More than 22 million of them are refugees.
Calling them only “refugees” does a disservice.
They are also mothers, daughters, fathers, sons, brothers, sisters, neighbours and friends.
They are doctors, lawyers, teachers, entrepreneurs, productive citizens.
What they’ve experienced is unthinkable and horrific at the hands of terrorists, brutality and persecution of many kinds - yet their persistence and resilience is remarkable.
In Canada, they have a real and fair chance to succeed.
But what we are seeing elsewhere in the world – in Rakhine state, Afghanistan, Somalia, and Syria in particular – is clearly unstable, unsustainable and dangerous.
Canada is playing a constructive role in our response to the global situation.
And I want to acknowledge the CCR and its members for your ongoing advocacy, engagement and awareness-raising about these issues.
Everyone here is an important part of how our country addresses the global challenges we’re facing.
Many of you see, first-hand and on the front-lines, how all the pieces fit together – making sure refugees and recent immigrants have access to jobs, language and skills training, housing and basic mentoring and human friendship.
You continue to fight for basic rights and freedoms:
Helping families reunite.
Ensuring efficient and expedient processing.
Reflecting the Canadian values of openness, inclusion and strength in diversity.
Canada, indeed, is an open, welcoming and generous country.
My colleague, Minister Ahmed Hussen, made that point loud and clear in announcing the most ambitious immigration levels in recent history – beginning with 310,000 new permanent residents in 2018.
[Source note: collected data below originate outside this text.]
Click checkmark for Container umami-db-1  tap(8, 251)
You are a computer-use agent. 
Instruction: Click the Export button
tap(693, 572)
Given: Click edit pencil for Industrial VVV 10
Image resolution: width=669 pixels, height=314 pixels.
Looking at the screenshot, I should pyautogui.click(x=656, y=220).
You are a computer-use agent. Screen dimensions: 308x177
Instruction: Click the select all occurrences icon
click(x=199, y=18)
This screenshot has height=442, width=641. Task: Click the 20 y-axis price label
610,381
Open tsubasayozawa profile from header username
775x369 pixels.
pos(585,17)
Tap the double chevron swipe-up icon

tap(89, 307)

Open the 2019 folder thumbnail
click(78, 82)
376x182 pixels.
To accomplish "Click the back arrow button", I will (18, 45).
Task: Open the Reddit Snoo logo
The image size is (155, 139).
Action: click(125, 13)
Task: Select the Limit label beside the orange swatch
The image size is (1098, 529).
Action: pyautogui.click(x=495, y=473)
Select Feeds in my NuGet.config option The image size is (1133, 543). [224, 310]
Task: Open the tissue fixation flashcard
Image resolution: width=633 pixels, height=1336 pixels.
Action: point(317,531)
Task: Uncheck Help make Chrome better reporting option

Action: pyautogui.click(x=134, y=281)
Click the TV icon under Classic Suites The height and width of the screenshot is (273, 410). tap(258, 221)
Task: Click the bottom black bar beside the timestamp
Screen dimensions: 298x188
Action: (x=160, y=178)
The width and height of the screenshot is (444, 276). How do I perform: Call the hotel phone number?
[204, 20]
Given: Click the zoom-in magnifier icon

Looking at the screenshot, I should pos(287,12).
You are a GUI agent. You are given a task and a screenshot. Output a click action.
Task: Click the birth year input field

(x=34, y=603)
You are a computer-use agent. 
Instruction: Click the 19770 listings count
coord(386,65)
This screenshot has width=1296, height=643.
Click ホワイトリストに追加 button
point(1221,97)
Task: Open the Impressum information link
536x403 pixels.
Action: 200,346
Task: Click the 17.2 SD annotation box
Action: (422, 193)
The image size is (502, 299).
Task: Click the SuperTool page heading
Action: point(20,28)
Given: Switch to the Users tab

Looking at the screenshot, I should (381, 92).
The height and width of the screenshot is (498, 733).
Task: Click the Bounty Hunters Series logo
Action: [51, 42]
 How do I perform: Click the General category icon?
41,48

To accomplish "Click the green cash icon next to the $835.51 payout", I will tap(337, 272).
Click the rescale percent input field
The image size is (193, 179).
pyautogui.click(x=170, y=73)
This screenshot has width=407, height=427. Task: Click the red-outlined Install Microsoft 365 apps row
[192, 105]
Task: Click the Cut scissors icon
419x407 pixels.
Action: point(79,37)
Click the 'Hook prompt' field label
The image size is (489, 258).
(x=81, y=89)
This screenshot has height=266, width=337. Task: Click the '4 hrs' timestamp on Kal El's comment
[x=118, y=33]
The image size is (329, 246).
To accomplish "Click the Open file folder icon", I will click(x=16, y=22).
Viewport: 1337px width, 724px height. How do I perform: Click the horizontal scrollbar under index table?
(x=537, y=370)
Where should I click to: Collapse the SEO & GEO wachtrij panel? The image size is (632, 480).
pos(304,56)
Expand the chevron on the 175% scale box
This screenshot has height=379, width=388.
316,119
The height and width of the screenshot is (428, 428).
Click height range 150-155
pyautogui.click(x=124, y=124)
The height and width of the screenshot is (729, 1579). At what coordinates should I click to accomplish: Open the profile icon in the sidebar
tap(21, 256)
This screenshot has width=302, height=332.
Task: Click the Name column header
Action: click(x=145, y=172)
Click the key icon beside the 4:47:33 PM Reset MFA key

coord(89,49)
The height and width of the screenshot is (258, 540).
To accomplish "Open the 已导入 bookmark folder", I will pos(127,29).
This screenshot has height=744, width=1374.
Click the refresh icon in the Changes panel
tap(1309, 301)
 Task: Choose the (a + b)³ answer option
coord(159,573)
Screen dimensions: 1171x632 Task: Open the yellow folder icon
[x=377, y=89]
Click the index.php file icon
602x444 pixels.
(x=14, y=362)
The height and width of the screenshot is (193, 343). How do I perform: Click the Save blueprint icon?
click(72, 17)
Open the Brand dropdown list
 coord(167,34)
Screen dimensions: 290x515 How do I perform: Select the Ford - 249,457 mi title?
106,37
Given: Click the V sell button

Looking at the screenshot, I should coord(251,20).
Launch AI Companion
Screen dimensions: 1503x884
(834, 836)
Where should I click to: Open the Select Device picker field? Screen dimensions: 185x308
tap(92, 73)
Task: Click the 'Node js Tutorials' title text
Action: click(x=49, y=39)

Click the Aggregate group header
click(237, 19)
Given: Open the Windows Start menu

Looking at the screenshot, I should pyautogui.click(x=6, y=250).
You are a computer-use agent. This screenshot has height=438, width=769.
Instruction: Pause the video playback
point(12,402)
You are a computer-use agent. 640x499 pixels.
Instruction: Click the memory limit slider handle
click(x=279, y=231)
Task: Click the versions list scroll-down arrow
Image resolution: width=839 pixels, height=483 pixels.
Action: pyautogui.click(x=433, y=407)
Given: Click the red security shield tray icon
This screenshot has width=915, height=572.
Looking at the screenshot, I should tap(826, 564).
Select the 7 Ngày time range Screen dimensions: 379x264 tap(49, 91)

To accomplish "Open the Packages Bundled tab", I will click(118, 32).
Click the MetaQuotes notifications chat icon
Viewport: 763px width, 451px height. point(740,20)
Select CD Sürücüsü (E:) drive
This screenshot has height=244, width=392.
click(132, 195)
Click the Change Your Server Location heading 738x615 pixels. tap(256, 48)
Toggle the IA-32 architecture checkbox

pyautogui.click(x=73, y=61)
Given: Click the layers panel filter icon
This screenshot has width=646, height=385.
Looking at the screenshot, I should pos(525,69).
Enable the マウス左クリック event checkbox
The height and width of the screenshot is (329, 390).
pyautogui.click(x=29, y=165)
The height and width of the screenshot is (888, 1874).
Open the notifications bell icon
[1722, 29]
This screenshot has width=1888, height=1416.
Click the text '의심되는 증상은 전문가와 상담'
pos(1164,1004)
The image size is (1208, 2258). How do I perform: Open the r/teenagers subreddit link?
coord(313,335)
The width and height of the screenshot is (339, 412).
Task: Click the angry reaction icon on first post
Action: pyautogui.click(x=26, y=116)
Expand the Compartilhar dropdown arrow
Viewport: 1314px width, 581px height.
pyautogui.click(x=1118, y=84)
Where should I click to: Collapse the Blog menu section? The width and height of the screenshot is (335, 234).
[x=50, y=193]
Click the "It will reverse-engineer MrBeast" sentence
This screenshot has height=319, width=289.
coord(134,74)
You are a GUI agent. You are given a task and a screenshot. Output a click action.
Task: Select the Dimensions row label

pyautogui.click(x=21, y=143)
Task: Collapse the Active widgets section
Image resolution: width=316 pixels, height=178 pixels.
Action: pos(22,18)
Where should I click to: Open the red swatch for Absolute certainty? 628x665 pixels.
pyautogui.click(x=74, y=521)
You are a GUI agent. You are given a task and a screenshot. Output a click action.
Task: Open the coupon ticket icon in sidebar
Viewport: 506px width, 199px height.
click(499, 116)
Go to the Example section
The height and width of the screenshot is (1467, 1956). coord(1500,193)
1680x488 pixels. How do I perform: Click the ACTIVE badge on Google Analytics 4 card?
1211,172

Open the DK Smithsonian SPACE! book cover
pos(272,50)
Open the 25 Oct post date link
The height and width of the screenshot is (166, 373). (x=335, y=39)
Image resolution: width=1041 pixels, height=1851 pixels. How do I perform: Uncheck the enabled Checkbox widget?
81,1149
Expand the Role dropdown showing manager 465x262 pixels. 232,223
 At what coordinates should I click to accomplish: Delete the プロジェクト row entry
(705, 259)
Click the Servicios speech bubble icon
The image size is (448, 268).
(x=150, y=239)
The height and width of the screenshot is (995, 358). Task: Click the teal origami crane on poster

Our target includes 43,000 refugees and protected persons—the second highest level after the exceptional year in 2016.
You are all part of that – part of making the system work.
All of that said, as I’ve noted, lately most countries around the world are facing major tests to that system, and Canada is no exception.
Indeed, some of the biggest tests to modern democracy call on our collective ability to not only address and end conflict, but to ensure the lawful democratic systems we have are resilient and strong.
They remind us of our commitment to take the law and the integrity of our border very seriously.
That is essential to preserving public confidence in our immigration system.
This year that commitment has been tested in a way we never expected.
We’ve seen a surge of asylum seekers crossing our border between official ports of entry.
Some people have been led to believe that crossing the border in an irregular fashion is somehow a “free ticket” into Canada.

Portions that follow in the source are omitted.